[Extracted entries]:
______________________________
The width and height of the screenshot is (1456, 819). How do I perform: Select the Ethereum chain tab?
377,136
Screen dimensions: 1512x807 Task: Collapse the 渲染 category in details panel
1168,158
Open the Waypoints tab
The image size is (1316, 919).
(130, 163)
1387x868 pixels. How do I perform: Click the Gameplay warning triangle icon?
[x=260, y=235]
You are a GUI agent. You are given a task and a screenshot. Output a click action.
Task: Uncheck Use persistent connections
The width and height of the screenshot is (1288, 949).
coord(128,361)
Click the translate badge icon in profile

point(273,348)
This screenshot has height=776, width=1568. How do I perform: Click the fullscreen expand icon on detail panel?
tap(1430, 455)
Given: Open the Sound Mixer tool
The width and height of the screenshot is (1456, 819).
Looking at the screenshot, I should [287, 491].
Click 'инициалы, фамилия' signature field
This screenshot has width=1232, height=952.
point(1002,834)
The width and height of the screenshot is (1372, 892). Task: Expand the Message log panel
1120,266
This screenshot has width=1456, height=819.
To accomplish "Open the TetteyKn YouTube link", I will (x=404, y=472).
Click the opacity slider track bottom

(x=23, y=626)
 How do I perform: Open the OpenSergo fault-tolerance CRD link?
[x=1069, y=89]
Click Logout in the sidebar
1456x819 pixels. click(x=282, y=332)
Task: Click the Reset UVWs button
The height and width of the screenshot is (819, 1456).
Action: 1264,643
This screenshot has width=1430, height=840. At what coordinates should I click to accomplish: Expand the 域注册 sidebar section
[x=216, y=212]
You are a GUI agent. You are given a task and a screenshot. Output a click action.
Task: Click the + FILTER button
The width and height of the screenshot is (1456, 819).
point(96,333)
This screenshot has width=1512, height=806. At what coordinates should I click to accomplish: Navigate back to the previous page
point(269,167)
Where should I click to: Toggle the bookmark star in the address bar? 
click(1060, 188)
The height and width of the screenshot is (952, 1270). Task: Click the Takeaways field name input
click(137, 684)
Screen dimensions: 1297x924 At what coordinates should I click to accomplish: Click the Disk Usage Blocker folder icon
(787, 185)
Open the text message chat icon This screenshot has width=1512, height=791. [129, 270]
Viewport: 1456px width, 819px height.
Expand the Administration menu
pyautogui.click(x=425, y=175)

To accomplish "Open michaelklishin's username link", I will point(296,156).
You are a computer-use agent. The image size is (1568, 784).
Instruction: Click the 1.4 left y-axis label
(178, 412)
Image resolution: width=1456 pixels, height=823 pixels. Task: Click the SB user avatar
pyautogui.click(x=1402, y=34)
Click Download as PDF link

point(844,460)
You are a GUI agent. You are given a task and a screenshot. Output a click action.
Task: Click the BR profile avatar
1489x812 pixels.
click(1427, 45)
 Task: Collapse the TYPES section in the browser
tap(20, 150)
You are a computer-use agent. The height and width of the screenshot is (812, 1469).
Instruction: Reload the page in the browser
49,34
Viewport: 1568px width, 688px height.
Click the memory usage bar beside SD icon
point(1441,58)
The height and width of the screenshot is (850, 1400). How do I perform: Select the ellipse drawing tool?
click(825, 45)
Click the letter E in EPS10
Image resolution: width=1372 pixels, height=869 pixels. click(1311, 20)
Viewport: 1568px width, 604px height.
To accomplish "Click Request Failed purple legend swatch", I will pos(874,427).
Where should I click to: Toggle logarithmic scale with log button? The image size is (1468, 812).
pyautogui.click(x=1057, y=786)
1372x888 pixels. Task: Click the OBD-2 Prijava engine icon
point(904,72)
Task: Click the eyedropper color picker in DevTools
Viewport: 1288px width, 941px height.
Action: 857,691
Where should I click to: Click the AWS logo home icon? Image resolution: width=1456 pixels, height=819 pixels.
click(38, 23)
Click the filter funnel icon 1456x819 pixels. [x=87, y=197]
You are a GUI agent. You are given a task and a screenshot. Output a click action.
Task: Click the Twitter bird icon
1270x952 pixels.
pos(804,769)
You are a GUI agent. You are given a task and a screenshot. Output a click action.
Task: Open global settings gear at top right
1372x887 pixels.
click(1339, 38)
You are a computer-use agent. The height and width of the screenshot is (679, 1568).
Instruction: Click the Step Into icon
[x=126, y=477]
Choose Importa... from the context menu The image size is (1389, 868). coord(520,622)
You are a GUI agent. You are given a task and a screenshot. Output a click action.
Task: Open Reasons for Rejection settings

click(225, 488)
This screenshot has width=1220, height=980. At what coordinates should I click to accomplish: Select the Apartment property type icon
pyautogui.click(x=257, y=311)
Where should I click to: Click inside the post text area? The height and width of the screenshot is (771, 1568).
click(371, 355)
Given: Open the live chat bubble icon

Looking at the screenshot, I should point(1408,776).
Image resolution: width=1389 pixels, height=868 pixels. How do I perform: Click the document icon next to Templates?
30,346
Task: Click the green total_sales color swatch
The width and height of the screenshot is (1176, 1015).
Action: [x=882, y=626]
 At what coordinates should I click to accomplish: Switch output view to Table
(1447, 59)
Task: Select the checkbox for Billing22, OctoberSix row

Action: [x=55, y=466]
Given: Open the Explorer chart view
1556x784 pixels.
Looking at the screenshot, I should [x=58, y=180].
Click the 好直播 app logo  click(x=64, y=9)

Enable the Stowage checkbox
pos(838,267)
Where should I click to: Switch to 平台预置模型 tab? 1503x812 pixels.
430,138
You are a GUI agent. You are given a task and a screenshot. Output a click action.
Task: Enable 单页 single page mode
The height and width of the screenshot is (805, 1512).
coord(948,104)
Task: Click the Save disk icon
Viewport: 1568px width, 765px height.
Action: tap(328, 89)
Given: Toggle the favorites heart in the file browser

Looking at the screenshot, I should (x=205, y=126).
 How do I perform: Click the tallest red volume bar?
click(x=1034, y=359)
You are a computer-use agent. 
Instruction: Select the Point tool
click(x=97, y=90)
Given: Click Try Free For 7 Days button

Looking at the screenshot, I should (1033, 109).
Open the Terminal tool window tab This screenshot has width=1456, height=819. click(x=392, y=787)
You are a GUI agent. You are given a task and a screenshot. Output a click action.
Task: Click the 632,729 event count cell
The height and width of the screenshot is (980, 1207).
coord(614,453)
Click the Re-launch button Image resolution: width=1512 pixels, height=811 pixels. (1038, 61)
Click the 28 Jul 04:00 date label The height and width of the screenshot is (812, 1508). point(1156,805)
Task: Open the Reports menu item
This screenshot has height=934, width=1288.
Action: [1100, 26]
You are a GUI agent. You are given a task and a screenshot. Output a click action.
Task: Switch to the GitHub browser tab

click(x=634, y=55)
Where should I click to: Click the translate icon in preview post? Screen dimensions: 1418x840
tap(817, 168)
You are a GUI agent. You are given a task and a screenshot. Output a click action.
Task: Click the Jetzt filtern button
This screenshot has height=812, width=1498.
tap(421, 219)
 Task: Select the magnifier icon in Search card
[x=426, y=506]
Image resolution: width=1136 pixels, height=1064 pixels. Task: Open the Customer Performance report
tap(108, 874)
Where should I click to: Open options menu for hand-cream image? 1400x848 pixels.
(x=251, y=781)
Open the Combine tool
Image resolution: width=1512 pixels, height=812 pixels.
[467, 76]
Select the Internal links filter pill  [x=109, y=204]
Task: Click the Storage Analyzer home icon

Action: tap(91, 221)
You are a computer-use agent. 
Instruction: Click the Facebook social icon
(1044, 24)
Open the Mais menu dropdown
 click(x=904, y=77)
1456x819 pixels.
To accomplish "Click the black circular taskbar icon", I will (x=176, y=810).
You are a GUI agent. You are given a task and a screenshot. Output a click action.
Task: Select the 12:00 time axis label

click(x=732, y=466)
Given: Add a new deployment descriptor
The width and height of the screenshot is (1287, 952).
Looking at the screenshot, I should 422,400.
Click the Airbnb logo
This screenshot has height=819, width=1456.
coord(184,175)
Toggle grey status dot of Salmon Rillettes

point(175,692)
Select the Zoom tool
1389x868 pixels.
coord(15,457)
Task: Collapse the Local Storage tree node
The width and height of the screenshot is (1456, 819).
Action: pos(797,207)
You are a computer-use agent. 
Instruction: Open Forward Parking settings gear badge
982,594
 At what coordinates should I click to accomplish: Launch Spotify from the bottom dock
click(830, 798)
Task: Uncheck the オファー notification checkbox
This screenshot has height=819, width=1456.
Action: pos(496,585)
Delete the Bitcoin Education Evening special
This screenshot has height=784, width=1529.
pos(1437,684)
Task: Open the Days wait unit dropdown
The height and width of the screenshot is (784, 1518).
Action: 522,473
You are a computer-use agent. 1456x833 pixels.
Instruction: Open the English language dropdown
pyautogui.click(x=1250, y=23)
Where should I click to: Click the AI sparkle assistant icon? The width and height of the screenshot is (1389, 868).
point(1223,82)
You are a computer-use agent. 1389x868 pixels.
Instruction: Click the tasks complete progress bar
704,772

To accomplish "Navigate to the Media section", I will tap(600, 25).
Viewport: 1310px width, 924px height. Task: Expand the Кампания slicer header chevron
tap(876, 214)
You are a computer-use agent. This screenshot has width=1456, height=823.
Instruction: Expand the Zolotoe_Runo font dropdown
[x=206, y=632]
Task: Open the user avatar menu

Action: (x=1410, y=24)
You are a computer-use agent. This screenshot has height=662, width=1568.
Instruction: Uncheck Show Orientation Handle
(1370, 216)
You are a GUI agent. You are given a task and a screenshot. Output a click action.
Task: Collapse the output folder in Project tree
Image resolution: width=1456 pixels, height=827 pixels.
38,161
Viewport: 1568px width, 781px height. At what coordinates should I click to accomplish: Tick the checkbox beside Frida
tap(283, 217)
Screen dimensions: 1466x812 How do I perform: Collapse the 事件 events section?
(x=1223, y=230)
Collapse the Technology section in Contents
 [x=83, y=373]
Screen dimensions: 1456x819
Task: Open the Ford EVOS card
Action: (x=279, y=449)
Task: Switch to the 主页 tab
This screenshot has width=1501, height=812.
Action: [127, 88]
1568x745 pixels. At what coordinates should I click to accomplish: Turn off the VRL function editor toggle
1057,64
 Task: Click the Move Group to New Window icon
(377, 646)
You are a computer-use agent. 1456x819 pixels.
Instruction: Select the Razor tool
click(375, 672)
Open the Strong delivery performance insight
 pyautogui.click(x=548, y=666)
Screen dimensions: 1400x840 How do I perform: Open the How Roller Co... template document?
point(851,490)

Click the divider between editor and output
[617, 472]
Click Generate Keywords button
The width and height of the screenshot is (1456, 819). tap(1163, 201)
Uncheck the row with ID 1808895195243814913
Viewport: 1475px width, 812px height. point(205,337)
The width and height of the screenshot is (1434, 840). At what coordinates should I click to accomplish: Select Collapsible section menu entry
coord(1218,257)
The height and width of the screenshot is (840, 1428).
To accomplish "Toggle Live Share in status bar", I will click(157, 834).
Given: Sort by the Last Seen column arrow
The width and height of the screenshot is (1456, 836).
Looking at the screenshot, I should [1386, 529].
______________________________
[What the task asks]: Gather each line from the entries above that includes the word "tree".

[Result for this exercise]:
Task: Collapse the Local Storage tree node
Task: Collapse the output folder in Project tree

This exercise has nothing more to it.